Dr. Behçet Salih Uz, 93 yıllık yaşamına şükranla anılması gereken başarılar sığdırdı. Kurtuluş Savaşı yıllarında bir grup hekimle cepheye tıbbi malzeme sağlayıp ulaştırdı. 1923’te toplanan Birinci İzmir İktisat Kongresi'nin düzenleme kurulunda yer aldı; 1922’de on yedi arkadaşıyla birlikte İzmir Verem Mücadele Cemiyeti'ni kurup verem savaşını başlattı.
1931’de İzmir Belediye Başkanlığına seçilerek on yıl süreyle İzmir’in efsanevi belediye başkanı oldu. Yunanlıların kenti terk ederken yaktığı İzmir’i yeniledi, çocuk hastanesini açtı, İzmir Enternasyonal Fuarı'nı kurdu; 1941 yılında Denizli’den milletvekili seçilerek 19 yıl sürecek siyasi yaşamına başladı.

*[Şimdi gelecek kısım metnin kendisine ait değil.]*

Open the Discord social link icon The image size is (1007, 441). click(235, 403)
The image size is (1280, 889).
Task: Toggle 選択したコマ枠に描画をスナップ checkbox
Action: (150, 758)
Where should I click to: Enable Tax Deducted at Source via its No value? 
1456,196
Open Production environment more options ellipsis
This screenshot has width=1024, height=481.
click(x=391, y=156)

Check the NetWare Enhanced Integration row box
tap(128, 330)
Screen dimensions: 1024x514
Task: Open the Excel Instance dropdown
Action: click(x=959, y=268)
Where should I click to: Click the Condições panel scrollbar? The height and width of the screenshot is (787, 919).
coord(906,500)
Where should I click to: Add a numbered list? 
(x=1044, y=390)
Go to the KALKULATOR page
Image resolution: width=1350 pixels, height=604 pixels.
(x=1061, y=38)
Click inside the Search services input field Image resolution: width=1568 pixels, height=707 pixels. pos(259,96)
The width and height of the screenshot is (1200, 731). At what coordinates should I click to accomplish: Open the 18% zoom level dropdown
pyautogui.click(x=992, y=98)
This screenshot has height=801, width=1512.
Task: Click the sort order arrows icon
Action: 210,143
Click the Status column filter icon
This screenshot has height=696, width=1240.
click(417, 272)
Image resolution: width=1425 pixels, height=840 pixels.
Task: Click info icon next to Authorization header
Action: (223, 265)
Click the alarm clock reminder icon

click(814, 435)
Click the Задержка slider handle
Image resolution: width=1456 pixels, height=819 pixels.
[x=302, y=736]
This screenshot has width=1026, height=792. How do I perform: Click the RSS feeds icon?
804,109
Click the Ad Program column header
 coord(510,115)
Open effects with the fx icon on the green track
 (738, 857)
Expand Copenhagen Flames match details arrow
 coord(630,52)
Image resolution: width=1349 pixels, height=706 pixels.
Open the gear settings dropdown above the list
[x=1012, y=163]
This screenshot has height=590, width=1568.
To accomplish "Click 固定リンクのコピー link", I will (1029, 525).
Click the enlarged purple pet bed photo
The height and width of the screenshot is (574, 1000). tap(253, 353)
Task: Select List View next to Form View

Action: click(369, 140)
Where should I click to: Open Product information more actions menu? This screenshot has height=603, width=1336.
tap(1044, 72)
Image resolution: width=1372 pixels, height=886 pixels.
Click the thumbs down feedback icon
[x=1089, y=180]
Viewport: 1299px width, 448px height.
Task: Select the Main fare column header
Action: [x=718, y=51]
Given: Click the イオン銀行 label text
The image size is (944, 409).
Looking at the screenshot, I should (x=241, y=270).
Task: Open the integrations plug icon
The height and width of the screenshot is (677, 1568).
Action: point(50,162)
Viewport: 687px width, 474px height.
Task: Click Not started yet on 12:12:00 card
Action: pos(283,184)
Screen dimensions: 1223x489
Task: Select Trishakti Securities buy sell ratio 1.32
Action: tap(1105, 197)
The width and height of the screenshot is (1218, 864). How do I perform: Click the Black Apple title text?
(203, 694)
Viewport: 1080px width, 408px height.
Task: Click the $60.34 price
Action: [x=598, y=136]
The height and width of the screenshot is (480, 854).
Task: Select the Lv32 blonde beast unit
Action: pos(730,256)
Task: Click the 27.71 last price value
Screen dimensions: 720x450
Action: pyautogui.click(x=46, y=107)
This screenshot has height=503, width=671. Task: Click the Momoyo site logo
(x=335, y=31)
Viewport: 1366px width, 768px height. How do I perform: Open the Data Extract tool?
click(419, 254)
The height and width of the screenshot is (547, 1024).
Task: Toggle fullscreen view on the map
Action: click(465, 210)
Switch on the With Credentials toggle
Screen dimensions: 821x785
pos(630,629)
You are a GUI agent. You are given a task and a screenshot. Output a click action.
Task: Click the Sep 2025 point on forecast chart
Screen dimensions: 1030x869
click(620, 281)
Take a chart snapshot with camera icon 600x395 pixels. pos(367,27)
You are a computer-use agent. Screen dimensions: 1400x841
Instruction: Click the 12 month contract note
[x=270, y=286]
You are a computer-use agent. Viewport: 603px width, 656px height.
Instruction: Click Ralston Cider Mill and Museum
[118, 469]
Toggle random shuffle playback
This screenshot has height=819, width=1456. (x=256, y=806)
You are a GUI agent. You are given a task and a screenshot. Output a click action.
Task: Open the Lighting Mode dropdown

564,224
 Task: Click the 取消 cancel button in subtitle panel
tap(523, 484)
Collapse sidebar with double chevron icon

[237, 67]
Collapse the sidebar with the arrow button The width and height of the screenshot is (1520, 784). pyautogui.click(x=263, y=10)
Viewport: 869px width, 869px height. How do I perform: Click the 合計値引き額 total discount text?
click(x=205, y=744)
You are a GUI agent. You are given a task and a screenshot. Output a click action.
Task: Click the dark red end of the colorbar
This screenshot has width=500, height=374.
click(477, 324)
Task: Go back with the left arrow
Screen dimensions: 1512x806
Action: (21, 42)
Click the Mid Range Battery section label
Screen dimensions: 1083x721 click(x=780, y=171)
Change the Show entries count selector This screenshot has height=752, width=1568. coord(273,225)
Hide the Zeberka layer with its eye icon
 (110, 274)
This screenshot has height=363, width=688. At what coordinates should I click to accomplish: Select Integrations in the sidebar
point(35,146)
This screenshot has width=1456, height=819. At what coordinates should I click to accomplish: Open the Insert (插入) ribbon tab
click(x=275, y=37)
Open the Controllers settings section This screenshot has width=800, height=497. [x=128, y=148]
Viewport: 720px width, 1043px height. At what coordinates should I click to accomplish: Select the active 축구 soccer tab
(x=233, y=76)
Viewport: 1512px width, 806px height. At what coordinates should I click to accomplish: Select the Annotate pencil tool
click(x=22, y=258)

1942 yılında Ticaret Vekilliği görevine atandı. O zor dönemde Başbakan Saraçoğlu Hükümeti varlık vergisi yasasını çıkartmıştı. Uz, bir yıllık bakanlık döneminde Türkiye’de ticareti geliştirebilmek için bir plan hazırladı, fakat plan iltifat görmedi. Ticaret Bakanlığından alınan Behçet Uz siyasal çalkantıların yoğun olduğu ve demokrasiye geçiş sancılarının çekildiği dönemde, 7 Ağustos 1946 – 10 Haziran 1948 tarihleri arasında Sağlık ve Sosyal Yardım Bakanı olarak görev yaptı. Sağlık hizmetlerini geliştirmek için “Birinci 10 Yıllık Milli Sağlık Planı” adını verdiği bir plan hazırladı. Bu plan büyük ölçüde uygulanmadı. Fakat Behçet Uz öylesine ilginç ve çağdaş bir anlayışla ele almıştı; hazırladığı plan Türkiye’nin daha sonraki sağlık hizmetlerini şekillendirmede sık sık gündeme geldi.
Bu planda, yedi bölgede yedi tıp fakültesi açılmasını, her fakülte bünyesinde birer yetimhane ve birer çiftlik kurulmasını, yetimlerin sağlık personeli olarak yetiştirilmesini önerdi. Hizmetlerin nüfusa göre örgütlenmesini, her 20.000 nüfus ya da 40 köy için bir kırsal hastane olarak kabul edilebilecek 10 – 25 yataklı “sağlık merkezi” kurulmasını önerdi. Ayrıca, 500 yataklı tam teşekküllü bir hastane, 200 yataklı bir doğumevi, çocuk hastanesi, akıl ve sinir hastalıkları hastanesi, verem hastanesi, yaşlılar ve düşkünler yurdu, hemşire ve ebe okulları kurulacaktı. Hizmetlerin finansmanı için bir “Sağlık Bankası” kurulması öngörülüyordu.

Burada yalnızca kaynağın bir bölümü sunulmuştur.